Saúde dos Povos e do Planeta

Artigo de opinião publicado no “Diário de Notícias” de 19 janeiro 2022

A relação existente entre a Saúde da População e o Ambiente foi há muito identificada, analisada, comprovada e descrita com indiscutível fundamentação científica. Reciprocidade inquestionável. O primeiro trabalho escrito sobre o tema terá sido o “Tratado da Conservação da Saúde dos Povos” que o médico português Ribeiro Sanches (1699-1783) publicou em 1756. Fugido à Inquisição, Sanches editou, em Paris, o seu célebre “Tratado” que é, muito justamente, considerado obra precursora em Saúde Pública.

Passados 100 anos da publicação de Sanches, o médico inglês John Snow (1813-1858) demonstrou que a cólera, em 1856, no contexto da epidemia de Londres, era transmitida pela água de abastecimento captada no rio Tamisa a jusante dos esgotos aí lançados. Desde então, os planos para construir infraestruturas de saneamento básico ganharam novo interesse, particularmente nos centros urbanos da Europa.

Apesar do reconhecimento que essas infraestruturas estão associadas à promoção da Saúde Pública, por exemplo, ao assegurar a qualidade da água destinada a consumo humano, Portugal ficou para trás. Muito para trás. Tanto no tempo dos Braganças, como depois, durante a I República ou o Estado Novo, o valor das obras públicas para a conservação da saúde foi constantemente ignorado. Neste domínio, como em tantos outros, foi 1974 a marcar a distinção entre o tempo antes e o tempo depois.
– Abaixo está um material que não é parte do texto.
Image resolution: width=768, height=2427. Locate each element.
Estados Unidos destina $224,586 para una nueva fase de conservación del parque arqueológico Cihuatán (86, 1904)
A partir daí, é o próprio País que se atualiza progressivamente. Governo, câmaras municipais e juntas de freguesia mobilizam engenheiros, arquitetos e empreiteiros de construção civil. Nas cidades, vilas e aldeias sucedem-se grandes obras quer para construírem sistemas de aprovisionamento de água potável e de esgotos quer, também, de recolha e tratamento de resíduos sólidos. Portugal avança no sentido do desenvolvimento sanitário. Há mais cuidado com a preservação ambiental. As doenças infeciosas de transmissão hídrica (de natureza bacteriana ou viral) são prevenidas e controladas. A cólera e a hepatite A, bem conhecidas de todos os portugueses até 1977, deixam de representar problemas em Saúde Pública como anteriormente acontecia.

A poluição ambiental (solo, água e atmosfera) é, finalmente, reconhecida como ameaça séria. O Estado, então, aprova novas leis e cria departamentos especializados em preservação do ambiente.

Simultaneamente, a nível mundial, manifestam-se preocupações sobre os efeitos das alterações climáticas. Exigem-se novos combates e novas medidas para proteção de pessoas e do Planeta.

Observe-se.

É a ação humana, em especial ao longo do século XX, que está na origem da emissão para a atmosfera de gases de efeito estufa (dióxido de carbono, metano…), causadores da transição climática, traduzida pelo aquecimento da Terra.

Imagine-se, como mero exercício intelectual, como seria, em 1900, o ambiente de uma qualquer capital europeia circundada por áreas suburbanas. Imagine-se, logo a seguir, como essa mesma cidade era no ano 2000. Notem-se as alterações dos dois retratos da própria cidade separados somente por 100 anos. As diferenças em número e densidade de unidades fabris, emissão de gases poluentes, combustão de motores alimentada por combustíveis fosseis, tráfego automóvel, transportes públicos, de mercadorias e transportes marítimos de carga ou de turismo e de aviões que aterram e descolam de aeroportos ao redor do centro urbano.

Repare-se, igualmente, que os cientistas estimam que a formação da Terra ocorreu há mais de quatro mil milhões de anos (4 000 000 000), mas que o exercício acima proposto focou a transformação do modo de vida de uma cidade em cem anos (100).

Transição climática poderá ter sempre existido ao longo de 4 mil milhões de anos. Mas, agora, nos últimos 100 anos, há um novo problema, provocado pelo Homem, expresso pela aceleração do processo de transição do clima de crescente aquecimento.

A questão ecológica que se coloca é tudo fazer para desacelerar a transição climática na perspetiva da conservação do Planeta e de quem o habita.